Email Security and Privacy: NY Hospital Retention Ruling Points Out Importance of Policies and Awareness

On October 17, 2007, there was a very interesting ruling regarding a doctor’s email communications sent to an attorney and the associated attorney privilege. In the matter of Scott v Beth Israel Med. Ctr. Inc. the New York Supreme Court found that the doctor’s email messages to his attorneys using the hospital network were not privileged and could be retained by the hospital even though the doctor wanted the hospital to stop retaining his messages and delete all emails related to his communications with his lawyers.

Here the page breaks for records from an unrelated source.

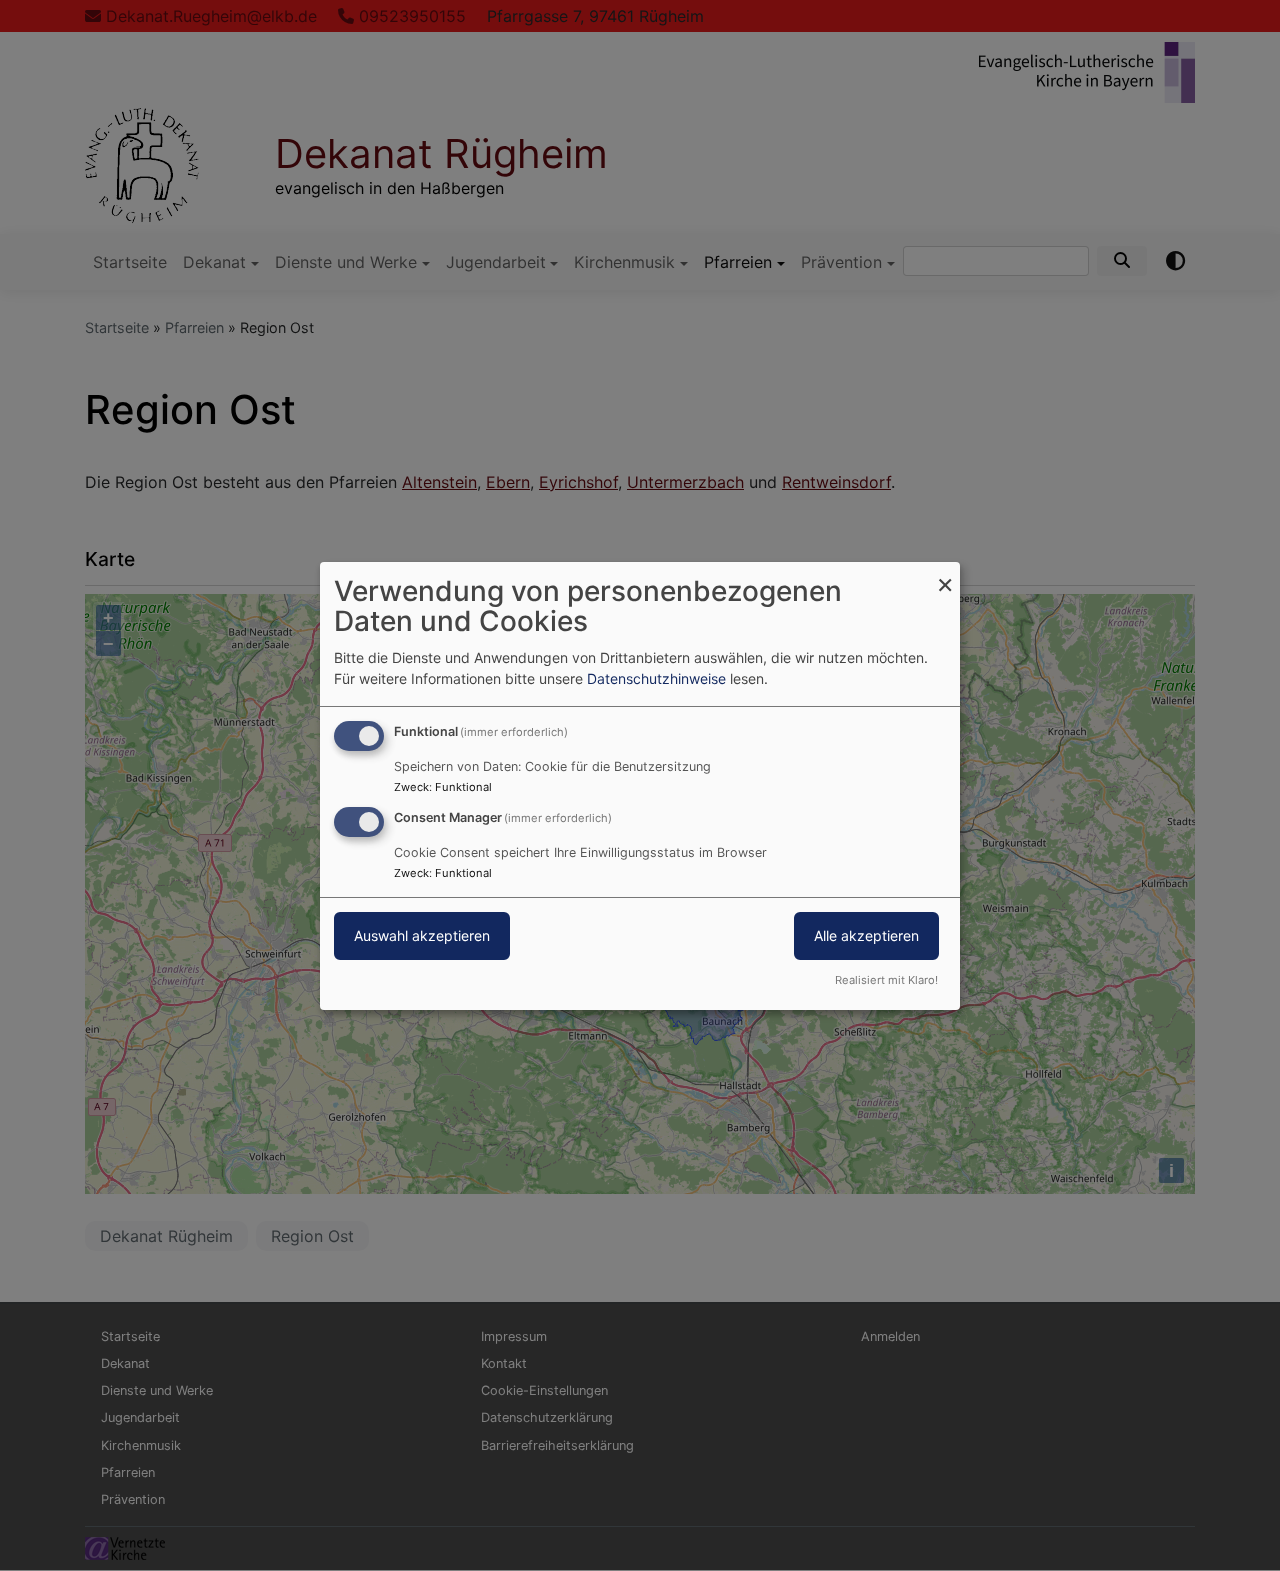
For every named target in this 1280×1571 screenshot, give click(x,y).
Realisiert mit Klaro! (886, 980)
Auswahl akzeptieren (422, 935)
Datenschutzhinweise (656, 678)
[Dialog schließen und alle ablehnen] (945, 573)
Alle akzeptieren (866, 935)
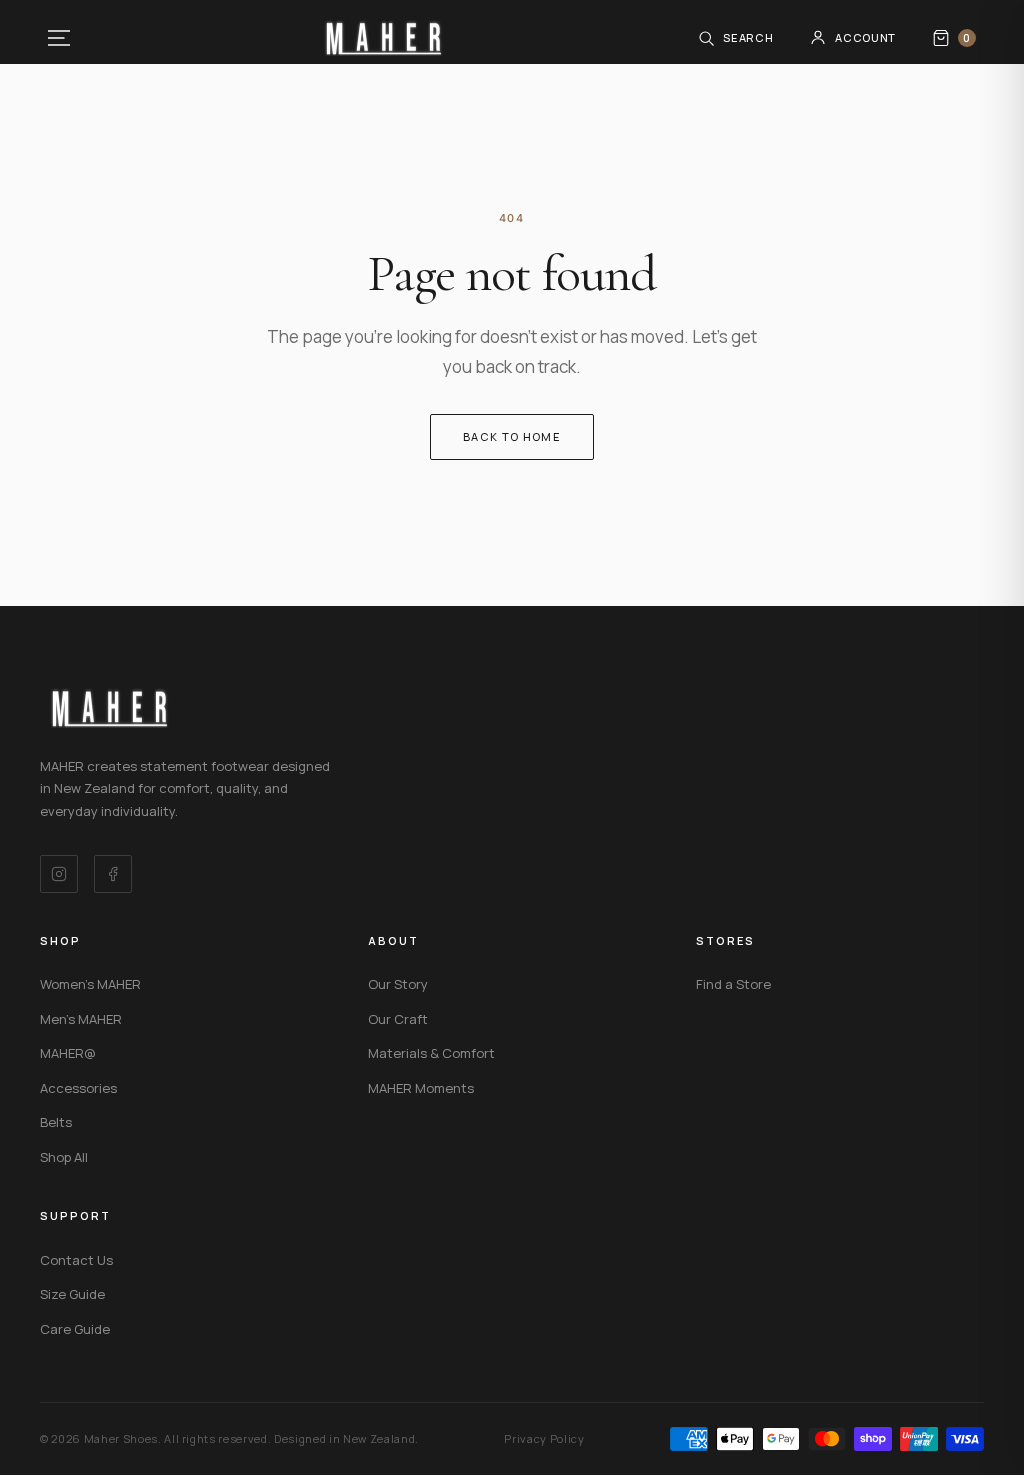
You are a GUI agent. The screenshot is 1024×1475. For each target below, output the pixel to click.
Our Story (398, 984)
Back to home (512, 436)
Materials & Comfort (431, 1053)
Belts (56, 1122)
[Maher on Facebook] (113, 874)
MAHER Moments (421, 1088)
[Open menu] (59, 38)
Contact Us (76, 1260)
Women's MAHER (90, 984)
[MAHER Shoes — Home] (384, 38)
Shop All (64, 1157)
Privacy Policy (544, 1438)
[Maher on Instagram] (59, 874)
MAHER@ (68, 1053)
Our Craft (398, 1019)
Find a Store (733, 984)
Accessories (78, 1088)
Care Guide (75, 1329)
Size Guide (72, 1294)
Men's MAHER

Some key points from the case:
* Beth Israel Medical Center and Continuum Health Partners Inc. (BI) in New York had a clearly documented and communicated policy that indicated that the email system was not for private or personal use, and that all email messages were subject to monitoring.
* Dr. W. Norman Scott indicated that that he was not aware of the policy.
* BI communicated this policy to everyone to which it applied, and provided evidence of this, and also gave notice of the policy to monitor all electronic communications whenever anyone accessed the BI network. Because of this, the courts rejected Dr. Scott’s claim that he did not know of the policies.
* Dr. Scott argued that New York state’s civil procedure rules, work-product privilege, or attorney-client privilege overrode the policies.
* Dr. Scott was communicating via email with his lawyer about a case he brought against BI in 2005 for breach of contract because he claimed he was being terminated without cause. At the time, BI agreed to pay Dr. Scott $14,000,000 in severance pay if he was terminated without cause. However, BI asserted that Dr. Scott was terminated for cause.
* BI retained all the email messages between Dr. Scott and his lawyers following the BI email retention procedures. However, BI staff did not read the email messages.
* Dr. Scott’s lawyers claimed that even though no one at BI read the email messages, that BI was violating attorney-client privileges by retaining the emails.
* The emails were all written between February 2004 and August 3, 2004 using Dr. Scott’s employee email address and were all sent over BI’s email server.
* BI’s email Policy states:

“This Policy clarifies and codifies the rules for the use and protection of the Medical Center’s computer and communications systems. This policy applies to everyone who works at or for the Medical Center including employees, consultants, independent contractors and all other persons who use or have access to these systems.
1. All Medical Center computer systems, telephone systems, voice mail systems, facsimile equipment, electronic mail systems, Internet access systems, related technology systems, and the wired or wireless networks that connect them are the property of the Medical Center and should be used for business purposes only.
2. All information and documents created, received, saved or sent on the Medical Center’s computer or communications systems are of the Medical Center. Employees have no personal privacy right in any material created, received, saved or sent using Medical Center communication or computer systems. The Medical Center reserves the right to access and disclose such material at any time without prior notice.”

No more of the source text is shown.